The Book of Tea, by Kakuzō Okakura
Way of Tea, by Rand Castile, forward by Sen no Soshitsu
Tea in Japan: Essays on the History of Chanoyu, edited by H. Paul Varley and Kumakura Isao

MATCHA TEA (usucha)

2-4 grams ceremonial grade matcha powder (I've been using Matcha Kari)
60-80 ml water, just below boiling (70–85 °C)

Preparation: Before making your matcha, prepare your tea bowl (chawan) and bamboo whisk (chasen). Pour some hot water into the bowl and gently stir the whisk around in the water. This warms up the bowl and whisk so they are ready for your matcha. If you wish, wipe the bowl dry with a linen cloth. Now, let's make the tea!
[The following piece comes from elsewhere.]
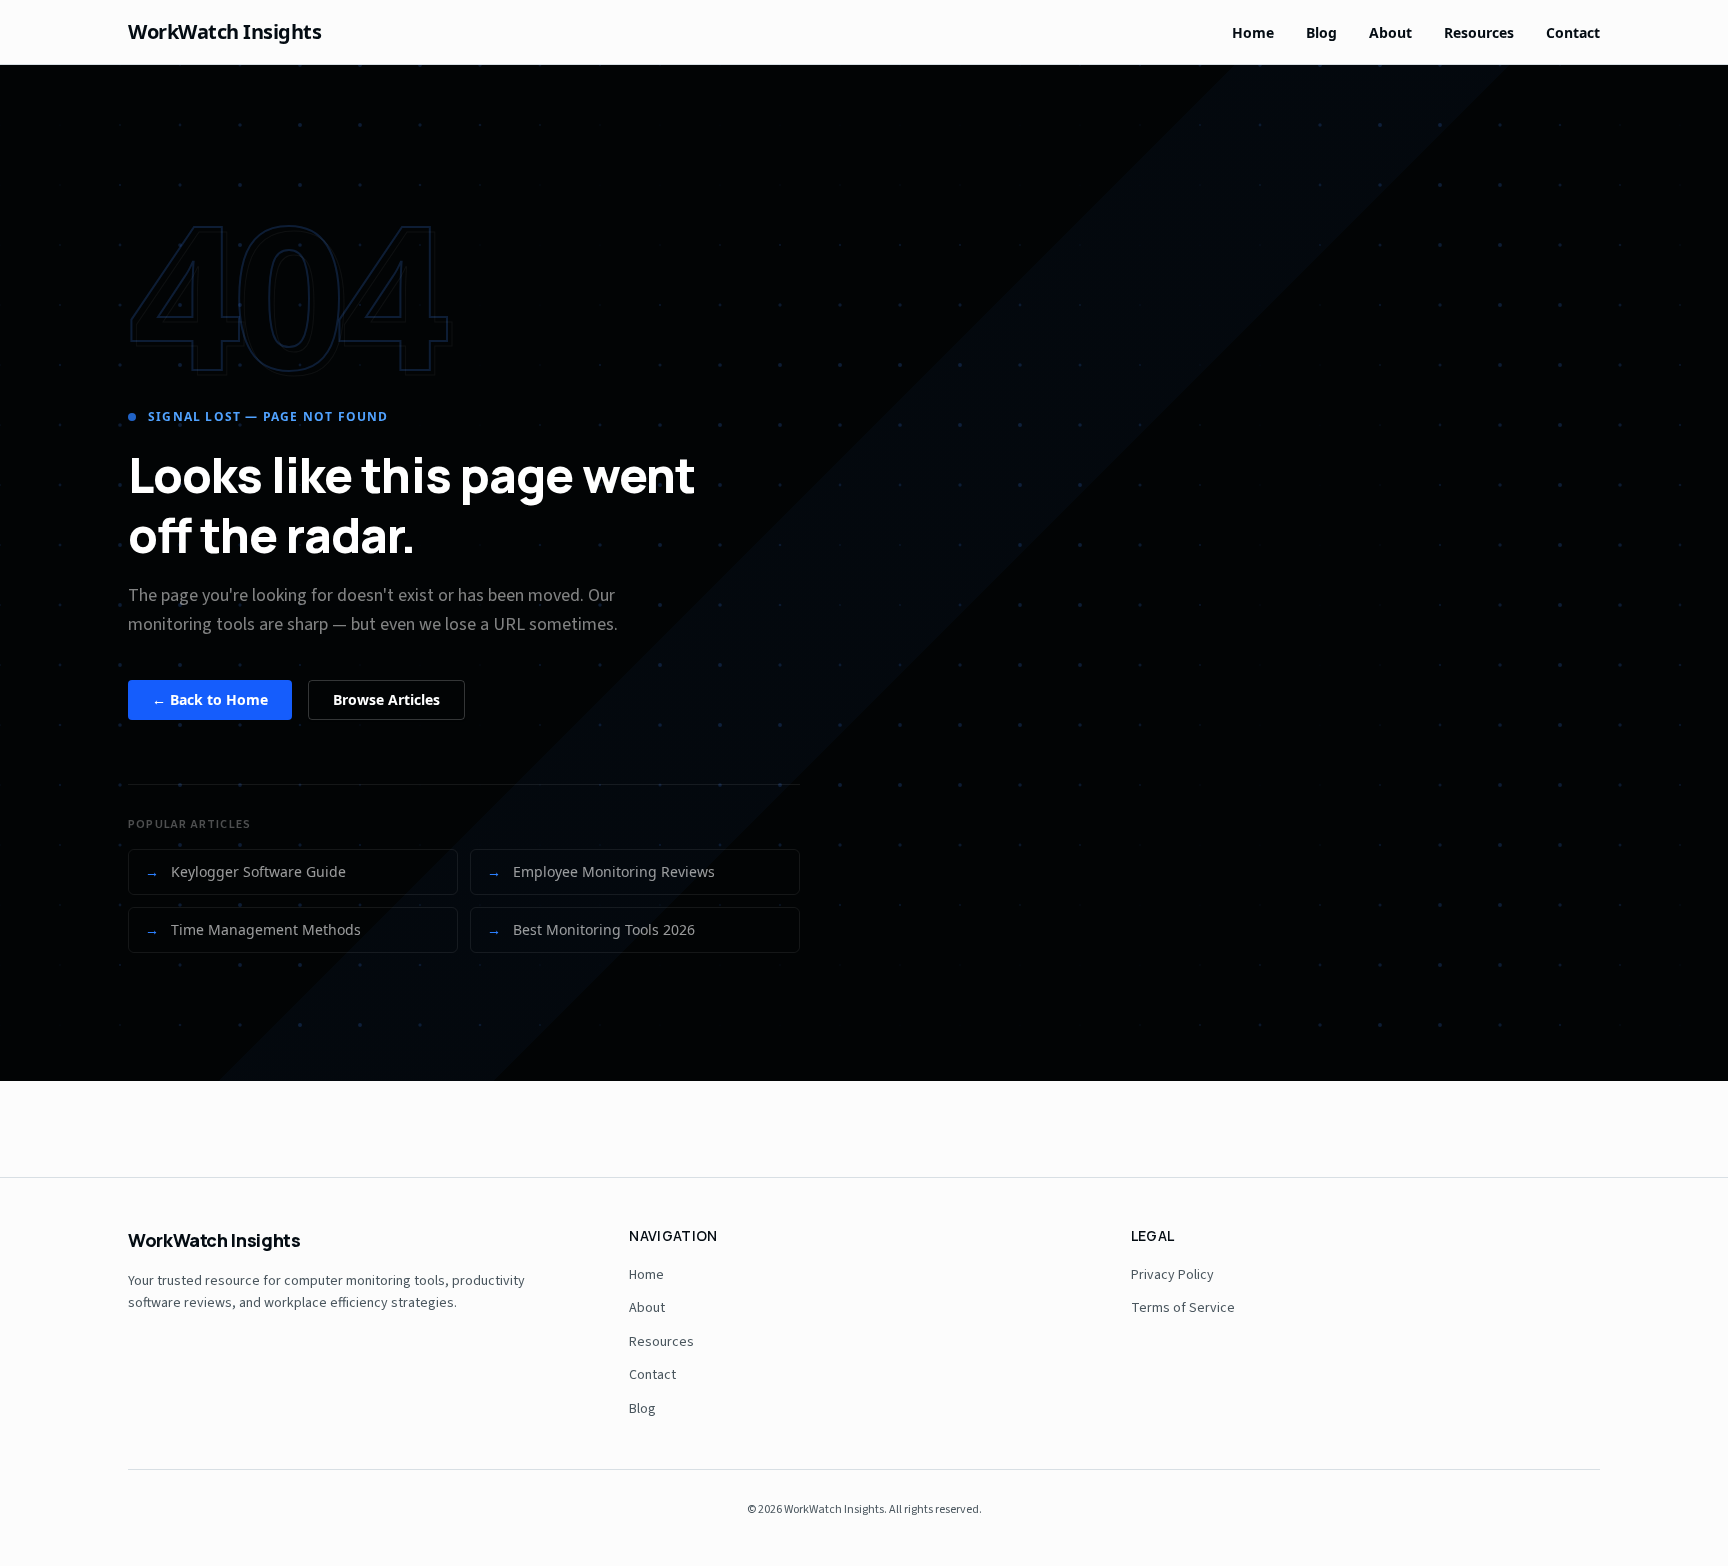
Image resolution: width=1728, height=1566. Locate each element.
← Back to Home (210, 699)
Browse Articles (386, 699)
Making the matcha: Carefully sift 2-4 grams of matcha powder through a fine sieve into your bowl. Next, pour in 60-80 ml of water heated to 70–85 °C. Introduce the whisk to the matcha and water, making a few W shapes slowly. Then, whisk as quickly as you can for 20 seconds in a vertical back and forth pattern. This will produce that wonderful foam. 

Drinking the matcha: drink the matcha right away, or else it becomes very bitter. Take a deep breath, coming back to your body and spirit. Notice all the beautiful details in your bowl of matcha: the colours, textures, smells and shapes. The whole universe is in this bowl! Take 3 and a half sips in total: the last half sip will be the remaining foam. With each sip, stay concentrated on how the matcha tastes and how it is moving through your whole body. This tea is nourishing, energizing, and becoming part of you. Think of all the people who played a part in bringing this matcha to you. Notice how the matcha makes you feel after you've drunken it. 

Optional additions: I like having my matcha with a sweet treat like a cookie to balance the bitterness. Traditionally in chanoyu, these sweets (wagashi) are eaten before the matcha is served to guests. You can also add nondairy milk or a sweetener to your matcha if you like. Or, have it over ice.